*** Opening SELECTED TEXT ***
The surprise cut in crude oil production by the Organization of Petroleum Exporting Countries (OPEC) on April 2 has shocked commodity markets worldwide, with Brent crude prices climbing $5 a barrel. Brent crude oil was trading at $85.63 a barrel on April 4. OPEC’s decision to cut 1.16 million barrels of oil per day to shore up prices has put the world economy, which is already looming under the threat of a recession, in greater uncertainty.

India, which imports 85 per cent of its crude oil requirement, will be impacted in a big way if crude oil prices move further up—as predicted by some agencies—into the $95 a barrel price zone. It will make fuel costlier for citizens and widen the current account deficit (the country’s higher expenditure compared to its receipts), putting further pressure on the rupee and stoking more inflation.

Both Saudi Arabia and Russia, two of India’s largest suppliers of oil, have announced an oil production cut of 500,000 barrels a day till the end of 2023.

OPEC termed its move as “precautionary” and aimed at “supporting the stability of the market”. Oil prices have been depressed towards the end of calendar year 2022 as China, the world’s largest crude oil importer, reduced its imports due to a complete shutdown of some cities as part of its zero-Covid policy.

Oil prices also tumbled on fears of an impending recession in many parts of the world. But in 2023, prices rebounded as China opened up fully and the immediate threat of a global recession was off the horizon, only to fall again in recent weeks.

Brent crude prices had fallen to as low as $19 a barrel in April 2020 as the pandemic hit the globe. Prices remained depressed for some time before recovering in the later months and then soaring to as high as $124 a barrel in March this year. Since then, prices had been on a downward spiral, falling to $72.77 on March 17. This has prompted the OPEC action.

OPEC is the single biggest influencer of oil prices. The group is made up of 13 countries—Algeria, Angola, Congo, Equatorial Guinea, Gabon, Iran, Iraq, Kuwait, Libya, Nigeria, Saudi Arabia, United Arab Emirates and Venezuela. Together they control 40 per cent of the world’s oil supply. Nearly 80 per cent of the world’s proven oil reserves are located in OPEC member countries, with the bulk of OPEC oil reserves (64.5 per cent) in the Middle East. Given its huge influence over oil production and supply, OPEC, which was founded in 1960, has a major command over the pricing of oil. By restricting production, the cartel could force a price rise, helping member countries reap big profits.

Apart from demand and supply, oil prices are also determined by the sentiment towards oil futures contracts, which are traded heavily by speculators. Another determining factor is the cyclical trends in the commodities market.

In the latest move, Saudi Arabia has agreed to cut production by 500,000 barrels per day, Iraq by 211,000 barrels, United Arab Emirates by 144,000 barrels, Kuwait by 128,000 barrels, Kazakhstan by 78,000 barrels, Algeria by 48,000 barrels, Oman by 40,000 barrels and Gabon by 8,000 barrels, starting May until the end of 2023. Russia, which is part of the ‘OPEC Plus’ nations, announced a production cut of 500,000 barrels per day of crude till the end of 2023.
*** Closing SELECTED TEXT ***
*** Opening EXTRACTED INFORMATION ***
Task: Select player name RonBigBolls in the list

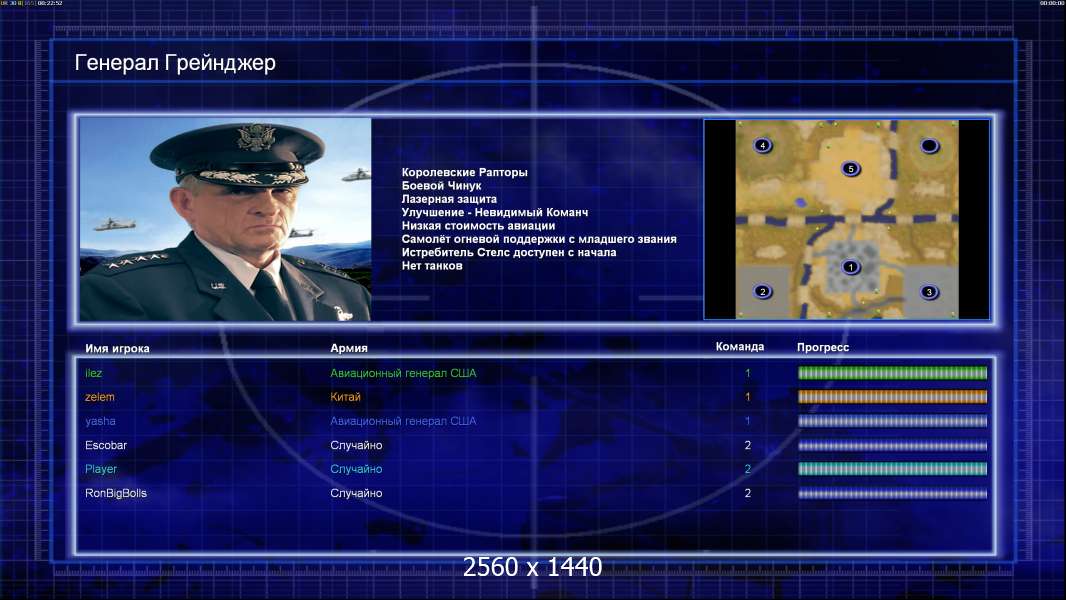Action: (x=116, y=493)
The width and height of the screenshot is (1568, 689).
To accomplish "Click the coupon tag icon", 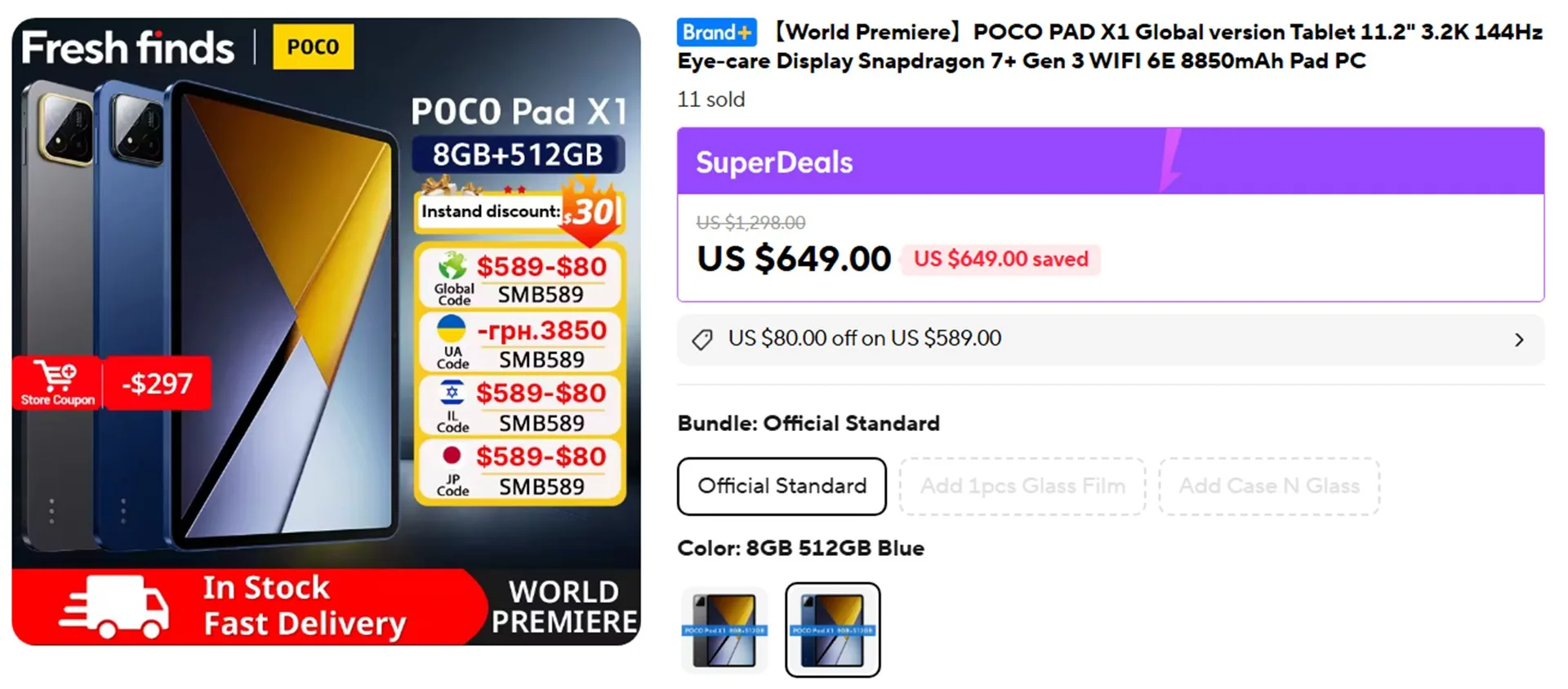I will point(702,340).
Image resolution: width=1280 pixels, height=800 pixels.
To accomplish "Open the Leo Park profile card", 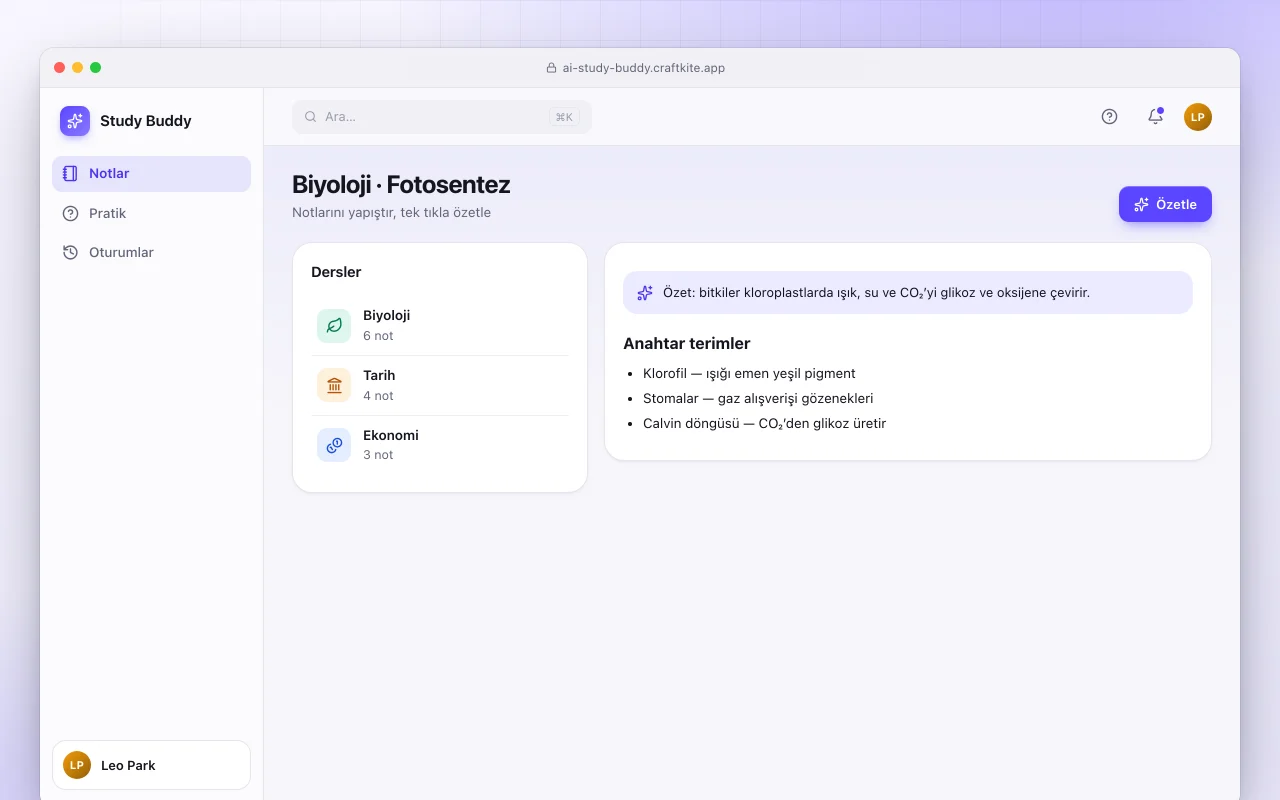I will (x=151, y=765).
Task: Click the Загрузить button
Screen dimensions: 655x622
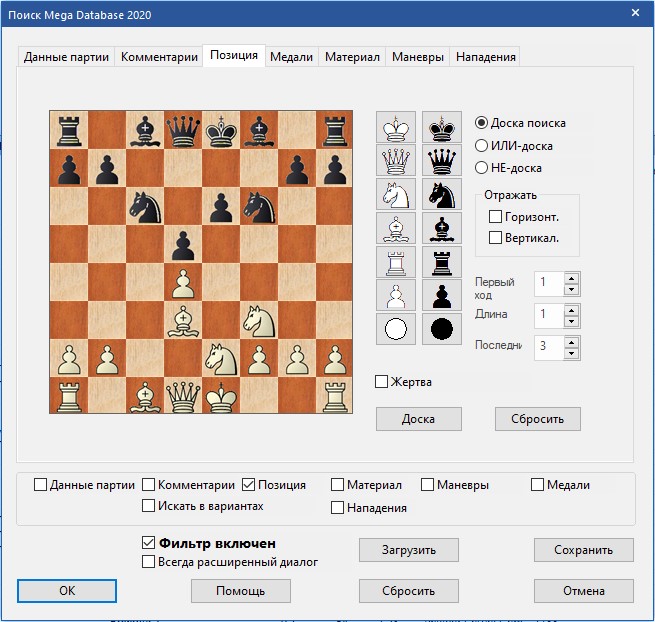Action: tap(409, 550)
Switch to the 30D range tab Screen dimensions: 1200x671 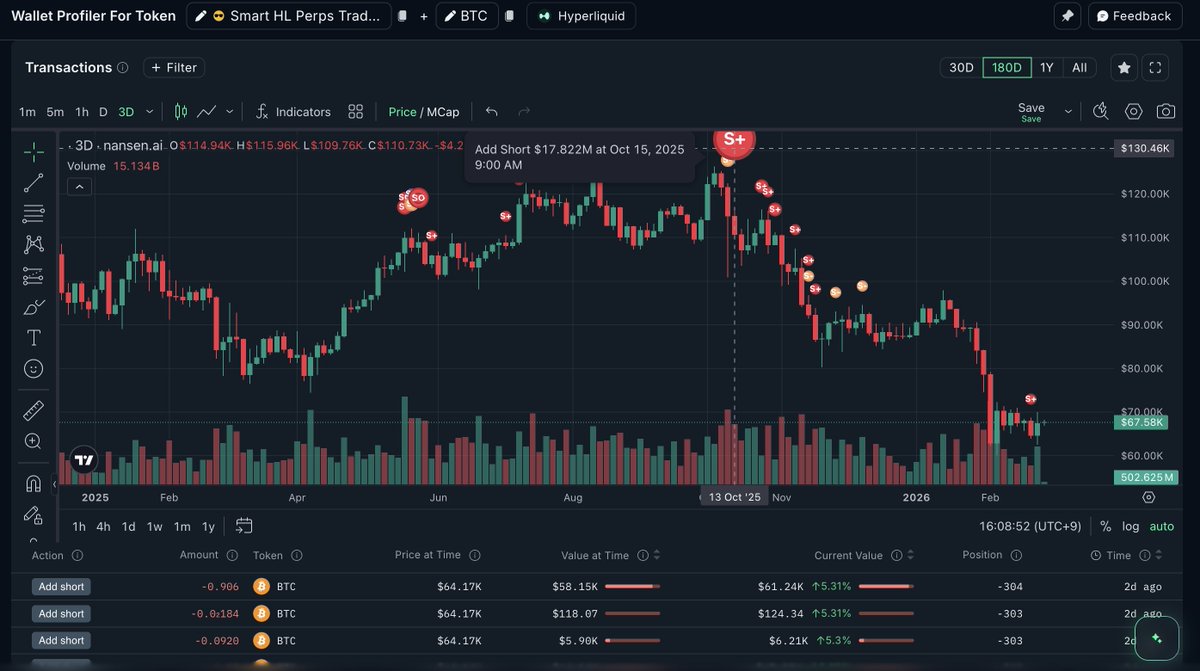pos(960,67)
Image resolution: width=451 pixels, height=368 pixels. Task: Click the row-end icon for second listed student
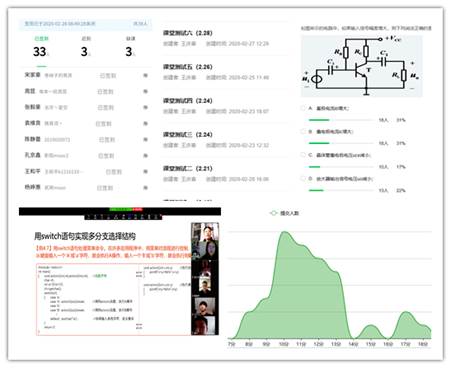click(145, 91)
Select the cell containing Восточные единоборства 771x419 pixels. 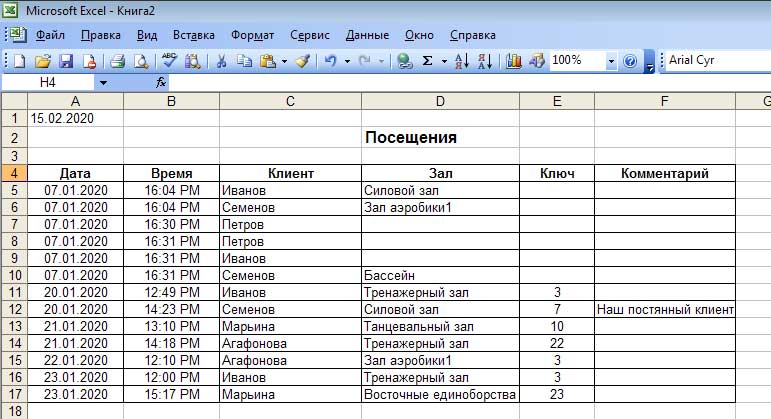click(x=439, y=394)
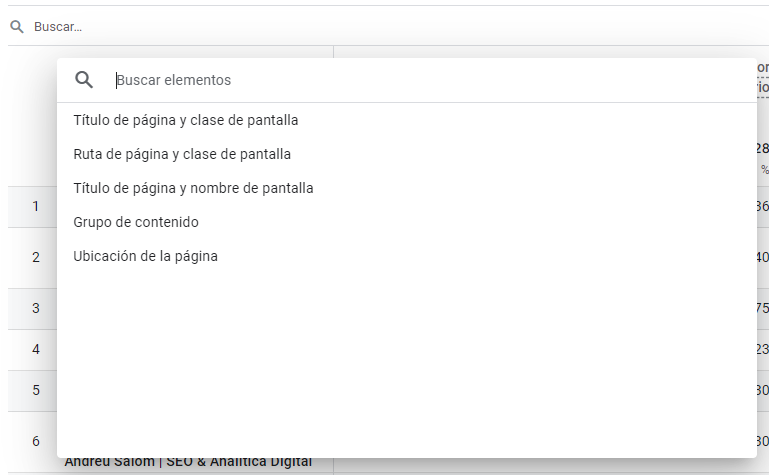Click the partially hidden column header at right edge
The height and width of the screenshot is (475, 769).
coord(763,77)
*** Closing EXTRACTED INFORMATION ***
*TASKS AND EXERCISES*
[a] In the OPEC article, what share of its crude oil requirement does India import?
[b] Repeat the passage from the OPEC article starting at "Brent crude prices had" and ending at "the OPEC action.".
[c] Carry on the OPEC article from the point where it stops.

*RESPONSES BY TASK*
[a] 85 per cent

[b]
Brent crude prices had fallen to as low as $19 a barrel in April 2020 as the pandemic hit the globe. Prices remained depressed for some time before recovering in the later months and then soaring to as high as $124 a barrel in March this year. Since then, prices had been on a downward spiral, falling to $72.77 on March 17. This has prompted the OPEC action.

[c]
India imported 171.9 million metric tonnes (mmt) of crude oil in the April to December period of FY2023 at a cost of $125.5 billion, up from 156.5 mmt at a cost of $82.6 billion during the same period in FY2022. The consumption of petroleum products during April-December 2022, with a volume of 164.87 mmt, reported a growth of 10.5 per cent compared to the volume of 149.16 mmt during the same period of the previous year. Petroleum imports as a percentage of India’s total imports, in value terms, stood at 29.7 per cent in the April-December 2022 period.

Ever since the war with Ukraine, Russia has emerged a big supplier of crude oil to India, as the latter benefited from Russia’s cheaper oil. Russia overtook Saudi Arabia as India’s top crude supplier for five consecutive months, from October 2022 to February 2023. Media reports quoting energy tracker Vortexa said that Russia provided 1.26 million barrels per day (bpd) of crude to India in January, and 1.62 million bpd in February. Imports from Russia in February were higher than India’s combined imports from both Saudi Arabia and Iraq, reports added.

Russia held a 35 per cent share in India’s import basket as of February. Russia diverted its oil supply to India and China at discounted prices after the European Union and the US imposed a slew of sanctions against it. India is said to have saved Rs 35,000 crore by importing cheap Russian crude since February last year. Moreover, there are few places that Russia can export its oil to after the recent price caps set by the western countries on Russian crude oil.

However, the present rise in crude oil prices could put India in a tight spot, as discounted supply of oil from Russia alone cannot be a buffer for it against the headwinds of slowing merchandise exports, a weak rupee, high inflation, and a widening current account deficit. It also jeopardises any hope that the government would cut fuel prices anytime soon, leaving the man on the street high and dry.